A low reinforced concrete wall that as it increases in size, becomes one of the fundamental pieces of the project, divides the side footbridge and the Footpath of the Righteous.
To Walk Among the Righteous
Past the first footbridge, under the concrete platform, one finds an open-air ecumenical chapel in front of the river, with cement benches and a holding capacity for 200 people, where meetings and ceremonies can take place. Continuing on that path, however, one will come to a beach composed of stones that extends its low walls into the depths of the river.

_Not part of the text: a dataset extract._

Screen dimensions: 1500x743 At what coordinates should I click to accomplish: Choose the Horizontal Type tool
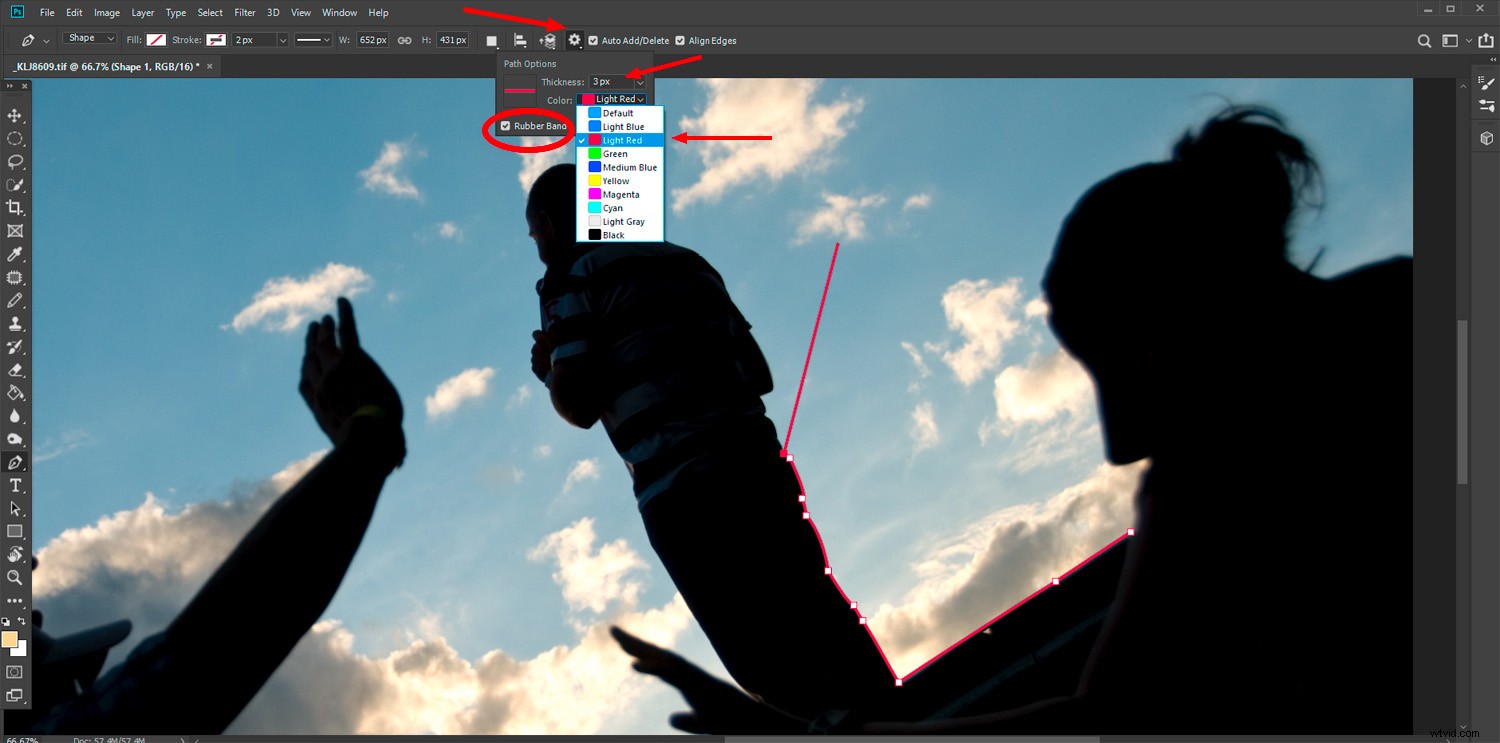click(15, 484)
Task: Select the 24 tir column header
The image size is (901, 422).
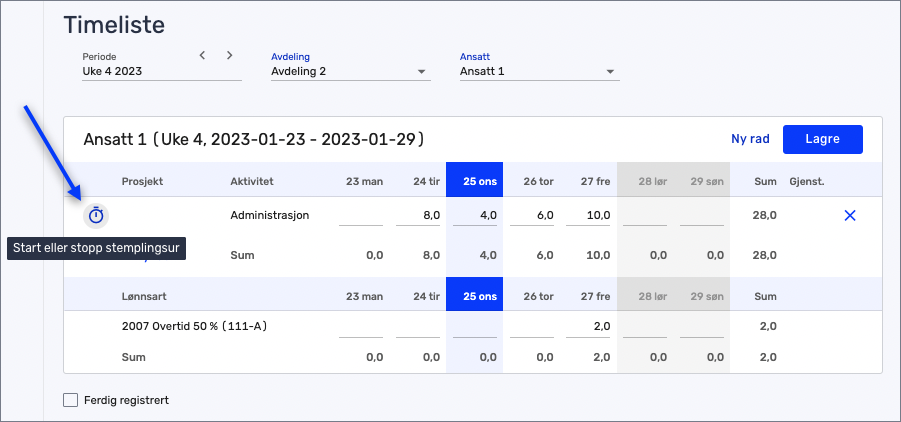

On the other hand, the 15,670 bricks of the embankments will be large (40 cm in length, specially baked to obtain different color tones in order to emphasize individuality). The continuation of the embankments onto the grassless ground will be covered with tiny stones, resting on a base of clay.
”Together with Nora we have built a series of relationships in order to symbolize the unity between the religions”, says Vekstein, ”and the project in front of the river suggested the theme of the brick steps that form a series of horizons that, before reaching the platform, transform into Catalonian arches. Amancio Williams in his Pavilion for Bunge & Born or in his other works in front of the river, creates a projection where umbrellas or other vertical forms contrasts the horizon; we in turn, have developed a project based on horizon, river, and earth, basically with two elements: the concrete platform and the earth in its various states, emphasizing the horizontal lines.”
The architects believe that, ”the work looks to situate itself alongside the river, with its distinctive character, to feed off its inexhaustible force, its immanent, stirring personality of a seemingly solid tranquility, of a slow yet secure and definitive motion; that gives one the feeling of being on the border, of putting on the edge the real danger of oneself against the danger of the other… and all that appears to be the texture of the water is nothing more than the river’s own text: the text of remembrance”.